The Lying Game, by Ruth Ware****

TheLyingGameIsabel, Fatima, and Leah receive a text from Kate saying that she needs them. It’s been 17 years, and yet they answer in the only possible way:

“’I’m coming.’
“’I’m coming.’
“’I’m coming.’”

This one had me at hello. How many of us have a friend from childhood, adolescence, or the early years of our adulthood that could draw this response from us? I know I do, and although mine are from different times and places in my life, if I received that text I’d be on a plane, a train, or in the car. Thank you Net Galley and Gallery Books for the DRC, which I read free and early in exchange for this honest review. The book was published last week.

Our protagonist is Isa (“It’s to rhyme with nicer”), and as you might infer, this is British fiction. Isa leaves Owen, a good sport if ever there was one; grabs Freya the baby, who is breast-feeding; and hops on a train. And that baby will ramp up the stakes, mostly in subtle ways, over and over throughout the story.

Kate has called them because human bones have been found in the Reach. All of them immediately know what this means, although the reader does not.

We learn about the lying game played by the foursome during their years at school together. There are points given according to whether the lie is believed, whether the victim is new, and further byzantine details; but the big rule is that they must never lie to each other. The game revives itself at odd moments during their reunion, sometimes to lightened effect for the reader, but sometimes becoming sinister.

Throughout this well-crafted tale, Ware doles out bits and pieces of what is to come, and every time my experienced eye spots a sure-fire red herring, it turns out it isn’t. I read a lot of mysteries—probably too many—but this one is fresh and original conceptually, and it becomes more riveting as the characters are developed, adding layer after layer like papier-mâché. The ending completely surprises me, and yet is entirely consistent with the rest of the novel.

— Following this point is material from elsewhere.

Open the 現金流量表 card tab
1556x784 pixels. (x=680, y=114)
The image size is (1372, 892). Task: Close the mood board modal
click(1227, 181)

There are times when I am astounded at the risk-taking behaviors exhibited by the four as adults approaching middle age once they are together again; at times I step away and ask myself whether the doctor that Fatima is now would actually do this, and whether Isa, an attorney, wouldn’t show more caution. But the foursome persuades me—are there points for this, I wonder—and I am drawn back in before the curtain twitches. There’s never a time when I see that the Great and Powerful Oz is seen back there at the control panel; the magic holds. There are times I am astonished at the risks Isa takes with Freya, going for a swim in the Reach with her pals, leaving her defenseless baby alone, asleep, in that hideous, falling down shack, but it’s consistent with the girl she used to be, the girl that is awakened to a degree as she returns to the time and place in which she came of age.

The fifth star isn’t here because the foreshadowing is too heavy-handed at times, and threatens to become funny rather than scary, which is clearly not intended. But every time I see it veering toward the ridiculous, Ware pulls back again, and so the overdone moments are a blip on the radar.
Those that love Ruth Ware’s work, and those that love a good mystery—especially women—will want to read this book. You can get it now.